- [Directions for this task] Examine each line in the records below for the word "with". Report how many lines contain it, and nothing else.

======

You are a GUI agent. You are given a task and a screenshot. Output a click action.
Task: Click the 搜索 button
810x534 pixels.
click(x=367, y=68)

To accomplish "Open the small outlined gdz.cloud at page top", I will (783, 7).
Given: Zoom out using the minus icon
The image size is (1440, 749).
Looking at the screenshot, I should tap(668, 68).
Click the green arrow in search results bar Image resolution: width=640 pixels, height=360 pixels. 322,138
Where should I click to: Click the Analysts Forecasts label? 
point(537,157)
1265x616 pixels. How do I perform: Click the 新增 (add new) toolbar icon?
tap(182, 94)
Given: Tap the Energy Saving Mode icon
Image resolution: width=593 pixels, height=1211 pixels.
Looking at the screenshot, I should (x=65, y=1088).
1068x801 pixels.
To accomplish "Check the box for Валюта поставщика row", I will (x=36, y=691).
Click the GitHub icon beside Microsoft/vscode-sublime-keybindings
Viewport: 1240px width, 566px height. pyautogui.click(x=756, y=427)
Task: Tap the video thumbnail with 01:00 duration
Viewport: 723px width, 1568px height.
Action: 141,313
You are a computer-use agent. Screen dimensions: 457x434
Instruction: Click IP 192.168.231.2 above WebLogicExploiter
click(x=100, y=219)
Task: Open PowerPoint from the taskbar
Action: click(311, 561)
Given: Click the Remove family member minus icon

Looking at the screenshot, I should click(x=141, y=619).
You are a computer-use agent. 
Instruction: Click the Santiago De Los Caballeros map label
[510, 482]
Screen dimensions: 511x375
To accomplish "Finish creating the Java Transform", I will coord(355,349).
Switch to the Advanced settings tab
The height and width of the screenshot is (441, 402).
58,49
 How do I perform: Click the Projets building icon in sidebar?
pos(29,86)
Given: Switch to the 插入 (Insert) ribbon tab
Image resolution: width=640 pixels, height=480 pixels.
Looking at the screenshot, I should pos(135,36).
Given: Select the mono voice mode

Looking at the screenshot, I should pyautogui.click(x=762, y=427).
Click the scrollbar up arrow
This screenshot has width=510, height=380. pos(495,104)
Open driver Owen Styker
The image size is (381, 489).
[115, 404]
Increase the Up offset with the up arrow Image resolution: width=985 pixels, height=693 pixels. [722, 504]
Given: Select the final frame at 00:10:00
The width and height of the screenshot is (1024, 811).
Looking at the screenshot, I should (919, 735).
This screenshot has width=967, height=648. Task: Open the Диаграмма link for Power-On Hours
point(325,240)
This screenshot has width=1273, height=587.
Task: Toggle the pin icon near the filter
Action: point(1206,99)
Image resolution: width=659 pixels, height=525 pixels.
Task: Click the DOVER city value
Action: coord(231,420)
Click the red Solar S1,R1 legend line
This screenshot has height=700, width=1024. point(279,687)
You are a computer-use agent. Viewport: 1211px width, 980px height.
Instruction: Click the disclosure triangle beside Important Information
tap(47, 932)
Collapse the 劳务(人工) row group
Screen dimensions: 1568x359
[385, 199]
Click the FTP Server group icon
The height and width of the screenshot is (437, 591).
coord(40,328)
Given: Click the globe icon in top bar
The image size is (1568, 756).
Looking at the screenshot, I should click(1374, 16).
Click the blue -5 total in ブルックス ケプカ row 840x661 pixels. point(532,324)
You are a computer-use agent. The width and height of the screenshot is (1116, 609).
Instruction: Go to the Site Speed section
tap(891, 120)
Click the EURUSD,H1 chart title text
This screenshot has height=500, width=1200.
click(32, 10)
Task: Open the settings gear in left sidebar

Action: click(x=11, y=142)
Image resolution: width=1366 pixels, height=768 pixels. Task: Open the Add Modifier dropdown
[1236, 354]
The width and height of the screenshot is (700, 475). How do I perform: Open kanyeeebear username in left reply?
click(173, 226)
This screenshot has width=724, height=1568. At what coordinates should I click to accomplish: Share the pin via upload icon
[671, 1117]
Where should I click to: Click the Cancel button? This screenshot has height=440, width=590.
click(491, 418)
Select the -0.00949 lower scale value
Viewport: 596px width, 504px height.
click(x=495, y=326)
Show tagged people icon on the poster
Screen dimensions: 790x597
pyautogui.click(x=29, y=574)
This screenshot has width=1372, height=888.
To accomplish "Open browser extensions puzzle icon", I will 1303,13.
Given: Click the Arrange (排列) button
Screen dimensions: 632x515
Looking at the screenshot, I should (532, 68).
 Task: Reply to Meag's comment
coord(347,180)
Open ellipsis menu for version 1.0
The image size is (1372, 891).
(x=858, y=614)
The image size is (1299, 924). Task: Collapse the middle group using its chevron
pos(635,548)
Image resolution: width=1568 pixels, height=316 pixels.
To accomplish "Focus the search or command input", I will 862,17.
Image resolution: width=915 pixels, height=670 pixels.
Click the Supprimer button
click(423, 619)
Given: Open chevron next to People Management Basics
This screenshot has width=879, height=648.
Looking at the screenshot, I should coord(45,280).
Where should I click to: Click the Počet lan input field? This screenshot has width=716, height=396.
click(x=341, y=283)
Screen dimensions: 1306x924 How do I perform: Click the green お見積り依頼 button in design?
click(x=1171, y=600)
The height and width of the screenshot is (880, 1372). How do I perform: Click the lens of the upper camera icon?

======

- [Answer space] 2